-- DATA FOR THIS TASK follows --

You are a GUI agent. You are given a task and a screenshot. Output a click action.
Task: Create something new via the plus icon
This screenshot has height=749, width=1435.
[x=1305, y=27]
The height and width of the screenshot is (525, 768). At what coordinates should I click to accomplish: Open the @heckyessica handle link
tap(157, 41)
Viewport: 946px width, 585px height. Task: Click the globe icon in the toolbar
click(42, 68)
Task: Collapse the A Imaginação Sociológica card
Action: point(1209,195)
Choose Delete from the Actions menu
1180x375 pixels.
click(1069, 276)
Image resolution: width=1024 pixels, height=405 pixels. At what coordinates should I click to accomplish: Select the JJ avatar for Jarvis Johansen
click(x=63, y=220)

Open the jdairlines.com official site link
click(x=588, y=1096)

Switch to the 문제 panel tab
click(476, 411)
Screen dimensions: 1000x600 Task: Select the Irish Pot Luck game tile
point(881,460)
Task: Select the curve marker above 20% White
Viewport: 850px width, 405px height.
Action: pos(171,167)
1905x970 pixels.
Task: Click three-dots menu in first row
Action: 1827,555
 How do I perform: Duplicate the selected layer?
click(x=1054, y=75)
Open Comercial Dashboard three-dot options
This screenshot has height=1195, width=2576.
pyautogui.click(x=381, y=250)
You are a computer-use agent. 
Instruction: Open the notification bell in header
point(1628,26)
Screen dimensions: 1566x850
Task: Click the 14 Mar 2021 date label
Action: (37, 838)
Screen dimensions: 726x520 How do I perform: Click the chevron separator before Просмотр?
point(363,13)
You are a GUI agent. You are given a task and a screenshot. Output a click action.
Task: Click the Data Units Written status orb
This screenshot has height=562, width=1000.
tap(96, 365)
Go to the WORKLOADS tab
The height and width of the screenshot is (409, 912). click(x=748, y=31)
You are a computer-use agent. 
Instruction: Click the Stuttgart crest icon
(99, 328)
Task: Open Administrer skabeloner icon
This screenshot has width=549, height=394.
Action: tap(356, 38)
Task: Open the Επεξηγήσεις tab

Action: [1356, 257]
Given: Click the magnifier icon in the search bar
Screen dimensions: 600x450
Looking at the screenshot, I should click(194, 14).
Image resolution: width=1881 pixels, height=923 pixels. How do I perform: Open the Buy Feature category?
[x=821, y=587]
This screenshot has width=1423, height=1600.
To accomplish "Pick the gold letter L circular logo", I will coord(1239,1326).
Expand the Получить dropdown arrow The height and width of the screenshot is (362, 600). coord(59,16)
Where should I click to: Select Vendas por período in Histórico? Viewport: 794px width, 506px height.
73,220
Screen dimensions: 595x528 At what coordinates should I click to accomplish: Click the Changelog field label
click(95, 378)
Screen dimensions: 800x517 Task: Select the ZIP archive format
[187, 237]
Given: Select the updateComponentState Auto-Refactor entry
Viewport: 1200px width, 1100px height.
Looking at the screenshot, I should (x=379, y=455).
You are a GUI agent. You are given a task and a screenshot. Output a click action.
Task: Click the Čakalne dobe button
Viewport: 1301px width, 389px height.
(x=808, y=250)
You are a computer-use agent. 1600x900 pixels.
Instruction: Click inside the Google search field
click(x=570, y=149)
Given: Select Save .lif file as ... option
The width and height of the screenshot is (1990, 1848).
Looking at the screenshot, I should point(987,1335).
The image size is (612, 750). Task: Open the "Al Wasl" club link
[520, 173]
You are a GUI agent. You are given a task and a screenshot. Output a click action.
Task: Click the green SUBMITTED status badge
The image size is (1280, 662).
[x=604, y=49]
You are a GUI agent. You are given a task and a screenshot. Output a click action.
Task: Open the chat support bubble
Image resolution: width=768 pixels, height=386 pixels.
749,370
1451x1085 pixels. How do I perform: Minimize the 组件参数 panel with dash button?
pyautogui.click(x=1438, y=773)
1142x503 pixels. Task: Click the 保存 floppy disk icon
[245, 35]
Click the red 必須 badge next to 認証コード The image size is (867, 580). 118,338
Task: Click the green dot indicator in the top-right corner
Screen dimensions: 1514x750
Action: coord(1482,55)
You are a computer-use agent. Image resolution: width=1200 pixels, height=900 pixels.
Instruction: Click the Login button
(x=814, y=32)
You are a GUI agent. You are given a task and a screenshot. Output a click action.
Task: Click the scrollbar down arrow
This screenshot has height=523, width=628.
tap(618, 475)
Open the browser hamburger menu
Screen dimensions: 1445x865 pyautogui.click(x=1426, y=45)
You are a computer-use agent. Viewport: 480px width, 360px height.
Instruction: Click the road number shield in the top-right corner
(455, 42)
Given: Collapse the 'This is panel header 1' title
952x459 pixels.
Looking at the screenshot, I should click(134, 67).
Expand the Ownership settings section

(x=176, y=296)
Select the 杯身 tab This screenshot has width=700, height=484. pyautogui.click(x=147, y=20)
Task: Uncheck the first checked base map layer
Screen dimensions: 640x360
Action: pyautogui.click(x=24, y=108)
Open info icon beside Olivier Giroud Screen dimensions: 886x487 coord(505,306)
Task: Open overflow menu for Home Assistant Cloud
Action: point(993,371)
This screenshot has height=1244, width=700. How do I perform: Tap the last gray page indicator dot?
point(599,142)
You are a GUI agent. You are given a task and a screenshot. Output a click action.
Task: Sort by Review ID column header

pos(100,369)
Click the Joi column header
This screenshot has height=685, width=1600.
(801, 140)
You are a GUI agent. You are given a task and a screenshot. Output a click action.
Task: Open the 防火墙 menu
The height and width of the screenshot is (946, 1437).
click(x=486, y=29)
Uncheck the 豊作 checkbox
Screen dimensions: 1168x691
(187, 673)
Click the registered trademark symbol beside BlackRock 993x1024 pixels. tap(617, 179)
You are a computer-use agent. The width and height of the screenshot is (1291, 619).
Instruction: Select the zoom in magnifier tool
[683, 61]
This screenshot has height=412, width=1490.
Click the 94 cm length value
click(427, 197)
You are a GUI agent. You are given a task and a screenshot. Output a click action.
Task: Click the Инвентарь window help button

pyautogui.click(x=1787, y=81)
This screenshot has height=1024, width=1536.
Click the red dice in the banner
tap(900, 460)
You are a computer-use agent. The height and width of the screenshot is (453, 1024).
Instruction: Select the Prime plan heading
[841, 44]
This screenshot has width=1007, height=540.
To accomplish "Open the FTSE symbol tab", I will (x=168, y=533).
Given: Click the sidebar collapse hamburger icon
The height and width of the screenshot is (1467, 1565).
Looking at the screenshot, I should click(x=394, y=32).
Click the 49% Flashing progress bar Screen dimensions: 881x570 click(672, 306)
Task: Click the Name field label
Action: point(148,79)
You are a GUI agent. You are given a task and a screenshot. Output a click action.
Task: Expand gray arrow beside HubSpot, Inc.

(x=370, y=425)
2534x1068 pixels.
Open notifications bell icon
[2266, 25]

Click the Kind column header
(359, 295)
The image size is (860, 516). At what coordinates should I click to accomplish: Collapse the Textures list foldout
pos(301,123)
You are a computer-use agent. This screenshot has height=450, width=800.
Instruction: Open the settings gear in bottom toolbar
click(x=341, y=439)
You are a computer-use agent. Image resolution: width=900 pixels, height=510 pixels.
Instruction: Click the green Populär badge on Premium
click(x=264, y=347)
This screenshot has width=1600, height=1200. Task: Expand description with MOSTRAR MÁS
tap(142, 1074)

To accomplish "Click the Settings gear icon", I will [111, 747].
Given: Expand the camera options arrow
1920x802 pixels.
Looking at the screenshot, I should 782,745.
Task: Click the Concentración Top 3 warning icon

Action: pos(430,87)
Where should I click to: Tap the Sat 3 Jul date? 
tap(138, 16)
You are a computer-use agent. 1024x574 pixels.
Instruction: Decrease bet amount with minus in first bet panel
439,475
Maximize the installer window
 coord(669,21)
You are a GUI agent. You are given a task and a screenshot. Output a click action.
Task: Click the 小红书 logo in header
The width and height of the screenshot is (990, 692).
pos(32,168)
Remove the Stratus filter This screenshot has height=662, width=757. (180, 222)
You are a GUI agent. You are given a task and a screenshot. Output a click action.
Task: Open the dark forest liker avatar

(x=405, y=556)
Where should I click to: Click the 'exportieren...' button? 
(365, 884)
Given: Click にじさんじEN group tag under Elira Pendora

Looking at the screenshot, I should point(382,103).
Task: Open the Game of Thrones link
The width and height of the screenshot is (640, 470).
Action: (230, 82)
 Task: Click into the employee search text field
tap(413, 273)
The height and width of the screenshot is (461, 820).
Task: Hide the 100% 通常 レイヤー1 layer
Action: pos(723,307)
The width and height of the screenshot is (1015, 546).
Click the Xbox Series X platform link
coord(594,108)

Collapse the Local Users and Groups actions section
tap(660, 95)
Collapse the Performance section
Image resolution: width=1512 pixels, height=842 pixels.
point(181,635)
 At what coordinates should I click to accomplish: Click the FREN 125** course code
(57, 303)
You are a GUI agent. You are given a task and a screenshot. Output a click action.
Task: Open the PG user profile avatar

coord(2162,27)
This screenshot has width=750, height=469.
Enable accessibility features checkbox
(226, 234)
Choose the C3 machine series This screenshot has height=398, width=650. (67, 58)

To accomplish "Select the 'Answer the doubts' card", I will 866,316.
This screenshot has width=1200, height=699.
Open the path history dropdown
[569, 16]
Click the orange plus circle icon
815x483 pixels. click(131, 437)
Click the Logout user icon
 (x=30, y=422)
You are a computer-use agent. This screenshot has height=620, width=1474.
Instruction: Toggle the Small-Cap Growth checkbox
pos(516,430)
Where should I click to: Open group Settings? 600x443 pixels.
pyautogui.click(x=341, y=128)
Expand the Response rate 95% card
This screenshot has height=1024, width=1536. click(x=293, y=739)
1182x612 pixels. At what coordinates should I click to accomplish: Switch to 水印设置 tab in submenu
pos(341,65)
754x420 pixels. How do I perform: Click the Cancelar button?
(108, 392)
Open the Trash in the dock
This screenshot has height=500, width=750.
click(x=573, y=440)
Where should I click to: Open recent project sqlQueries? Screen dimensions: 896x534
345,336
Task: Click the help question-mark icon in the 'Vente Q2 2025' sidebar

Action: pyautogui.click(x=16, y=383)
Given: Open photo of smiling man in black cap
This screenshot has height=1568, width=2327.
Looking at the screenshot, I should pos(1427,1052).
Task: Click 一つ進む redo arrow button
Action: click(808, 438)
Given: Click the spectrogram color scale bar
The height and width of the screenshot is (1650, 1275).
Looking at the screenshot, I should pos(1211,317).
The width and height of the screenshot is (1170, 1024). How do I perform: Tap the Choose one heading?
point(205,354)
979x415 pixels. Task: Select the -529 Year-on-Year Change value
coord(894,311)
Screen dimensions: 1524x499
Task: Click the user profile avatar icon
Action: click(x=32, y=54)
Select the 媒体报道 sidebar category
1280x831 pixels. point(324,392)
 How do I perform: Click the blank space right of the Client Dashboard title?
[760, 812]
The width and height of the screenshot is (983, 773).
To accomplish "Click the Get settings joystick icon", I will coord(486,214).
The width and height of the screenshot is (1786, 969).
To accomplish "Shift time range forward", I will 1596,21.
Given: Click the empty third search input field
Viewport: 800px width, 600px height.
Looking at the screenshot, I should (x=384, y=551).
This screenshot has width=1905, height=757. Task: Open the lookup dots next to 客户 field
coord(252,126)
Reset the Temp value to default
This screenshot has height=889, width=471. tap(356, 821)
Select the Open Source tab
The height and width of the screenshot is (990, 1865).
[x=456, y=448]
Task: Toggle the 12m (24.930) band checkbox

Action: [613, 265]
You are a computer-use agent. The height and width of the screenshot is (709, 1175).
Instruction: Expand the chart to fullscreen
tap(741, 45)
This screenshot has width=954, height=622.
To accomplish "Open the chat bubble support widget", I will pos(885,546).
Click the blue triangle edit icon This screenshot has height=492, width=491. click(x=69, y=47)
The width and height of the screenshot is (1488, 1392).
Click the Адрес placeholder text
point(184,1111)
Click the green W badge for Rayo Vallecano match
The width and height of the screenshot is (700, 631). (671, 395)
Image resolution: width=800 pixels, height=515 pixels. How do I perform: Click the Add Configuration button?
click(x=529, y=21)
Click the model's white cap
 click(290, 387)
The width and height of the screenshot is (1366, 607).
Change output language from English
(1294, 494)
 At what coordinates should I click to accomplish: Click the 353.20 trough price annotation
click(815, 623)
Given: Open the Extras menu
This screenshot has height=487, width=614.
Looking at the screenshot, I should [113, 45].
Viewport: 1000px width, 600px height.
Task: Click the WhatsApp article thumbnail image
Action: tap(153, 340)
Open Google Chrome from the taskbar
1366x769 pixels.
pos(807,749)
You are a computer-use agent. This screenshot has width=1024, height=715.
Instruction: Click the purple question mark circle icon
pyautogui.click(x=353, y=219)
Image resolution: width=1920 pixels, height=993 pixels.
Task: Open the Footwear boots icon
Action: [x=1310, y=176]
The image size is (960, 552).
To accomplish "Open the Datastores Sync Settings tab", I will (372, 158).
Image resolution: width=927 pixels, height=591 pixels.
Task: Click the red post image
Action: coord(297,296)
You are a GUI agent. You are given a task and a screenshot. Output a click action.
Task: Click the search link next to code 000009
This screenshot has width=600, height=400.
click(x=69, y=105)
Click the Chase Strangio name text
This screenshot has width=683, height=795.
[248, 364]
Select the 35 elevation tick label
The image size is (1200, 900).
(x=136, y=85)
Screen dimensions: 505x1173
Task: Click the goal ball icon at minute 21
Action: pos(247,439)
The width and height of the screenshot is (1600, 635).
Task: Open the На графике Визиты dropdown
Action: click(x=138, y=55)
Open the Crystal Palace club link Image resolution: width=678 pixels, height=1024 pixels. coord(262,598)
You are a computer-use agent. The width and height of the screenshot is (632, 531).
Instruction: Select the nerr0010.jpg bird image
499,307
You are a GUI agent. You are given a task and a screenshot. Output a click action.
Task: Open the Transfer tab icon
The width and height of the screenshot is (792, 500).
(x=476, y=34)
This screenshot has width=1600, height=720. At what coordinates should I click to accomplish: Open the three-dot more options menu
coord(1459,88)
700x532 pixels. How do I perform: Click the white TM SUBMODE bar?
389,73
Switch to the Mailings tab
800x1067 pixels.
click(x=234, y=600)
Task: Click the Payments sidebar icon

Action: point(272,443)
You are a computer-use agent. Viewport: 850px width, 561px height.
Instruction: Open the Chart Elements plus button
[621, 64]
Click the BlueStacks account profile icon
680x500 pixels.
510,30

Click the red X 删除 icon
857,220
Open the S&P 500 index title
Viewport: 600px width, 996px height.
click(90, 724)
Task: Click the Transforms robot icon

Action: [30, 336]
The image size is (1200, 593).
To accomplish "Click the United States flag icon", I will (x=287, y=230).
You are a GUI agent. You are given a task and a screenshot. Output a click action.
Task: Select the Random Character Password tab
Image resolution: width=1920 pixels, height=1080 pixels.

-- DATA FOR THIS TASK concluded --

(WHAT YOU NEED TO DO): When a line in the listing above holds the word "status", copy it.

(OUTPUT OF THE TASK):
Task: Click the Data Units Written status orb
Task: Click the green SUBMITTED status badge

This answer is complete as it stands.